- Document section
Burke v. Jackson County Court
Decision Date | 19 December 1911 |
Citation | 73 S.E. 304,70 W.Va. 174 |
Parties | BURKE v. JACKSON COUNTY COURT. |
Court | West Virginia Supreme Court |
Submitted June 2, 1910.
Syllabus by the Court.
A county court is liable for injury to property of one using a highway arising from defect in it, though the defect is latent, and though the county court had no notice of defect.
A road used, controlled, and occupied as a public road by a county court is a "public road," within the meaning of Code 1906, c. 43, §§ 31 and 53.
Error to Circuit Court, Jackson County.
Action by G. O. Burke against the County Court of Jackson County. Judgment for plaintiff, and defendant brings error. Affirmed.
R. E Hughes and John M. Baker, for plaintiff in error.
W. F Boggess and N.C. Prickitt, for defendant in error.
G. O. Burke brought action against the county court of Jackson county to recover for damage to a steam wheat thresher by the breaking down of a wooden culvert or bridge on a public road, and, having recovered verdict and judgment for $125, the county court brings the case to this court.
Complaint is made for the overruling of a demurrer to the declaration. The defect alleged is that it does not sufficiently allege that the county court had opened, controlled, maintained, and treated the road as a public highway. The declaration alleges that when the accident occurred, and long before, the county court "used, worked, controlled, and occupied" said road and highway, and kept and maintained the wooden culvert over a ravine, and that it was a public road for all. This is a sufficient allegation to charge the county as for a public road. The Code, § 31, c. 43, says that every road used and occupied as a public road shall, in all courts, be deemed such whenever its establishment shall come in question. The charge is that the county used, occupied and worked the road. If so, it is a public road. Ball v. Cox, 29 W.Va. 407, 1 S.E. 673; Campbell v. Elkins, 58 W.Va. 308, 52 S.E. 220, 2 L. R. A. (N. S.) 159. Declaration good under those cases and Waggener v. Point Pleasant, 42 W.Va. 798, 26 S.E. 352.
Various exceptions are made because of exclusion of evidence. We find them not ground of error, especially as it does not appear what was to be proven. We have examined the instructions. We find no error in them. We think as a whole they laid before the jury fairly the contention of the two sides, the question of liability of the county, and that of contributory negligence. They contain no points of law not already discussed and settled. We see no utility in discussing settled law in every case in which it arises, causing delay in the administration of justice and public expense. In my own opinion, much of it could be dispensed with.

- Instructions to follow
Quote the court decision word for word, starting at "Action by G." and ending at "to this court.". The items play no part in this work.

- Extracted entries
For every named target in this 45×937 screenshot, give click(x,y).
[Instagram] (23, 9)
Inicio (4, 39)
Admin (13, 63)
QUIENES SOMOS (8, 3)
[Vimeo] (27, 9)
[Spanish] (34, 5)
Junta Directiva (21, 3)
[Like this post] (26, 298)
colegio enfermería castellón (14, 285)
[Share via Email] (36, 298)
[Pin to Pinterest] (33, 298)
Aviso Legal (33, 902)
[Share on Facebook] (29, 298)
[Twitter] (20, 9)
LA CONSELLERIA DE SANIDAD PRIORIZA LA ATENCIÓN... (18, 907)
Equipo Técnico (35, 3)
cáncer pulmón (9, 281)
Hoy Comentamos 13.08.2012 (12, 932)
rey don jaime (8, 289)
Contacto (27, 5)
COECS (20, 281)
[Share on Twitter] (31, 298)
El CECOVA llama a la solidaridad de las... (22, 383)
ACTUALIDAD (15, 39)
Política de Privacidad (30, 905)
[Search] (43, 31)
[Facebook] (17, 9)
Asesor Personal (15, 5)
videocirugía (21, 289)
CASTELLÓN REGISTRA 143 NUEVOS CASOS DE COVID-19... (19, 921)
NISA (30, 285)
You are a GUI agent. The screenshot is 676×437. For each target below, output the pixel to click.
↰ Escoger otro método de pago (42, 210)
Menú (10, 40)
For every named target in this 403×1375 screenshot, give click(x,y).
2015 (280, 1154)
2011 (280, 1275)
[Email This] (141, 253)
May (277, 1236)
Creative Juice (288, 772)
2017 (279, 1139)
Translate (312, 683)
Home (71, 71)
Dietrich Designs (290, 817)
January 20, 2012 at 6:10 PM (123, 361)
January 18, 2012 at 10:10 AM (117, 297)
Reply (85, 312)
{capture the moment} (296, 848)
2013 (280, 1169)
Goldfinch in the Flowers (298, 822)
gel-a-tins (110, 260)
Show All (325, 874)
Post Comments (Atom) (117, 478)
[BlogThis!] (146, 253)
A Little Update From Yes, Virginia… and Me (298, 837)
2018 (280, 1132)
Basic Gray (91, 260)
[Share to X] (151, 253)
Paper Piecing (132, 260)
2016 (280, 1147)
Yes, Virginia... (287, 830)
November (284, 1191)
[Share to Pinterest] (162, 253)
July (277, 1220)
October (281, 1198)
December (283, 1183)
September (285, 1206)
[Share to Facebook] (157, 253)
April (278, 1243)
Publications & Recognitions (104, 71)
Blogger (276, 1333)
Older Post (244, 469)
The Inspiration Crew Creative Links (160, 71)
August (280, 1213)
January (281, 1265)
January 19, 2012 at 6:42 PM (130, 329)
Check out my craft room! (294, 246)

- Exercise solution
Action by G. O. Burke against the County Court of Jackson County. Judgment for plaintiff, and defendant brings error. Affirmed.
R. E Hughes and John M. Baker, for plaintiff in error.
W. F Boggess and N.C. Prickitt, for defendant in error.
G. O. Burke brought action against the county court of Jackson county to recover for damage to a steam wheat thresher by the breaking down of a wooden culvert or bridge on a public road, and, having recovered verdict and judgment for $125, the county court brings the case to this court.